Martin-Leake was the first man to be honoured with two VCs. Following his time at Westminster School he qualified as a Doctor at University College Hospital. He served in the South African Wars winning his first VC at the age of 27.

During an action at Vlakfontein, on the 8th February, 1902, Surgeon-Captain Martin-Leake went up to a wounded man, and attended to him under a heavy fire from about 40 Boers at 100 yards range. He then went to the assistance of a wounded Officer, and, whilst trying to place him in a comfortable position, was shot three times, but would not give in till he rolled over thoroughly exhausted. All the eight men at this point were wounded, and while they were lying on the Veldt, Surgeon-Captain Martin-Leake refused water till every one else had been served.

At the outbreak of the First World War Martin-Leake, then aged 40, feared he would be considered too old to volunteer for the Western Front.

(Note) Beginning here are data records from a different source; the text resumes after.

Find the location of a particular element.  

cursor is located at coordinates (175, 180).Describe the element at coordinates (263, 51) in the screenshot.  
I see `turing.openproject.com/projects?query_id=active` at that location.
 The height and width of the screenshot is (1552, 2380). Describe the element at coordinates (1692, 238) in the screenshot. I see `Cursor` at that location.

To avoid being rejected he travelled to Paris and enlisted at the British Consulate before attaching himself to the first medical unit he could find—the 5th Field Ambulance Royal Army Medical Corps.

The website Herts Memories are publishing the letters Martin-Leake wrote home to his mother. They are full of humorous observations – he notes that ‘I met the M.P. the other day with the Herts.He is getting hugely fat, but probably a good deal of his largeness is due to wind which he seems very full of.’